One of her brothers, who was skillful with wood, carved crochet hooks for them. They didn’t have real yarn with which to crochet. Instead, they used the string butchers used to tie up packages of meat, she said.
“In places and times like that, you learned how to do things to survive,” said Smith, whose father was a coal miner and was paid in scrip that went to the company store.
Several years ago, Smith taught crocheting classes at her church, Alpha & Omega First Baptist Church, on the East Side of Youngstown.
Over the years, she has crocheted many items, such as afghans and bedspreads, but only makes smaller items now.
“Chemo caps give me the greatest pleasure because I know they help others. I get great joy out of making them,” she said.
Smith said she would never think of charging a fee for the caps. “I am just happy they are useful.
“I have been fortunate to get plenty of yarn donated. Since I don’t drive any more, I rely on others to provide me with the yarn. Seeing what my husband went through made me realize that he wasn’t the only one who needed a head covering, others did too.” The chemo caps come in a variety of colors, depending on what color of yarn Smith has available. Some are one color, while others are multicolor. She uses only new yarn.

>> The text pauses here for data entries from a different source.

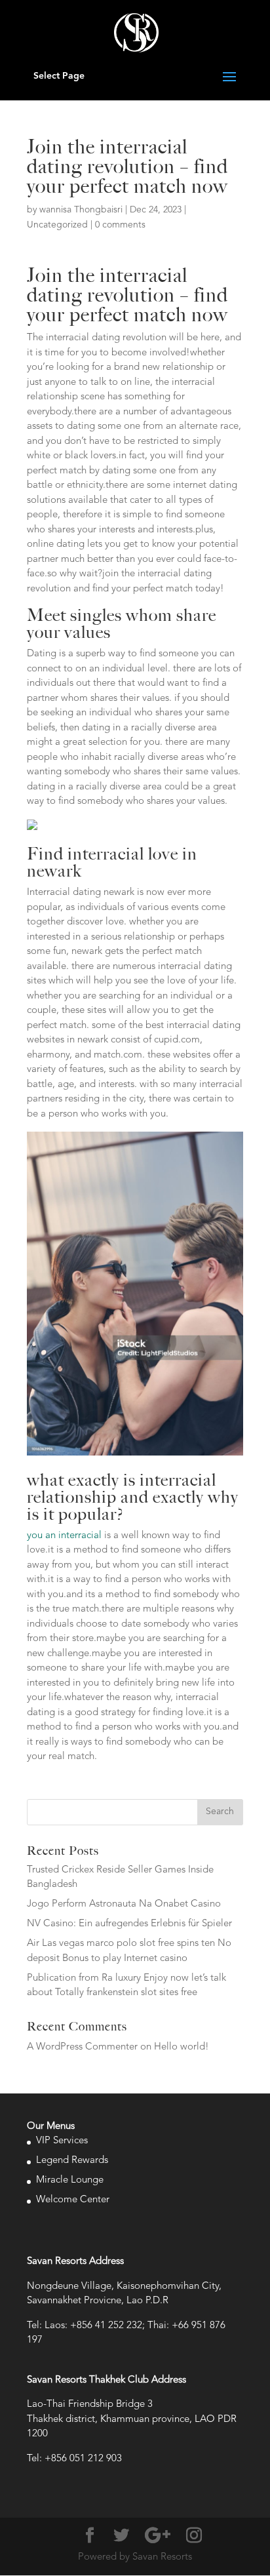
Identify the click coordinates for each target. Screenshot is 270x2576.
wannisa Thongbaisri (81, 209)
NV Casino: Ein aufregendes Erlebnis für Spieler (129, 1924)
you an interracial (64, 1536)
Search (220, 1811)
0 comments (120, 224)
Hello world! (181, 2047)
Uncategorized (57, 224)
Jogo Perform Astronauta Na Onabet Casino (124, 1904)
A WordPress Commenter (82, 2047)
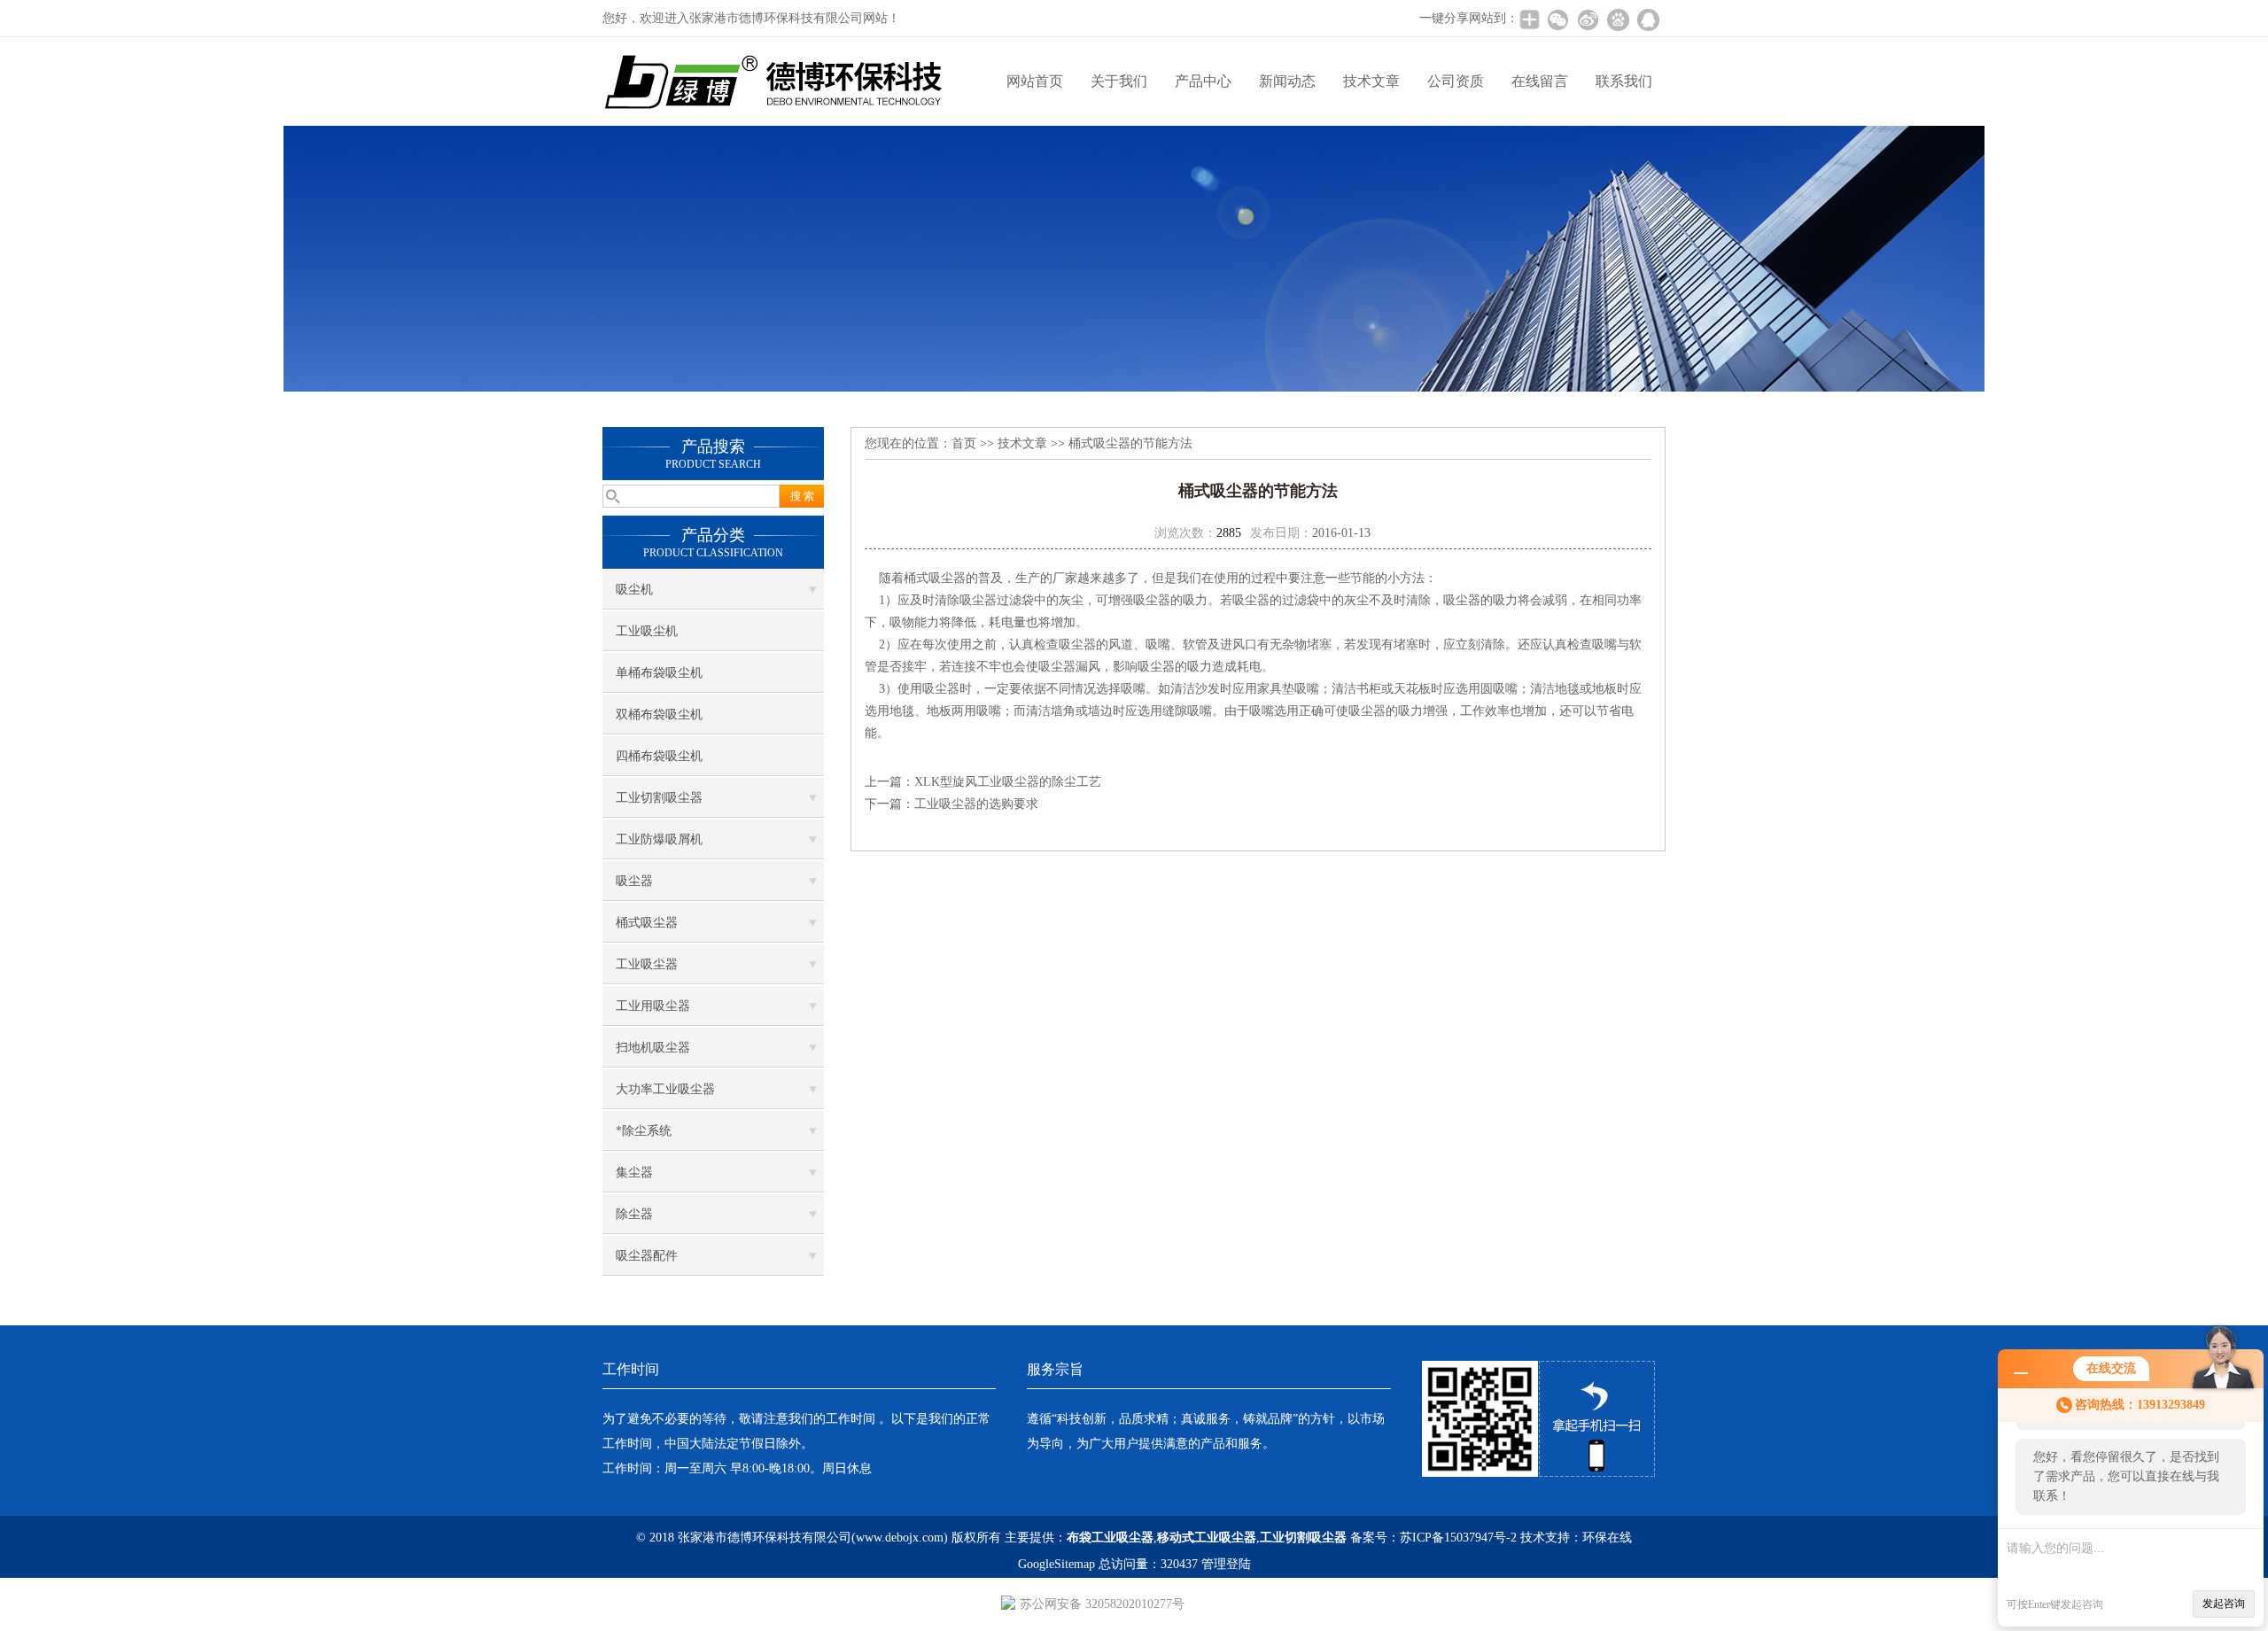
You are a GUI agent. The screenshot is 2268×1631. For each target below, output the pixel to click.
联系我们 (1624, 81)
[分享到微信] (1557, 19)
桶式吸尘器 (647, 922)
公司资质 (1455, 81)
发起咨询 (2223, 1603)
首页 (963, 443)
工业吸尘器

Smith said she plans to continue making the caps as long as she is physically able.
SDLqI just hope and pray that my eyesight remains good and the strength in my hands and arms don’t fail. The only reason I would stop making them is if my health prohibits me,” she said.
The free chemo caps are available to cancer patients at the American Cancer Society office at 525 North Broad St., Canfield. The office is open Monday through Friday from 8:30 a.m. to 4:30 p.m., except holidays.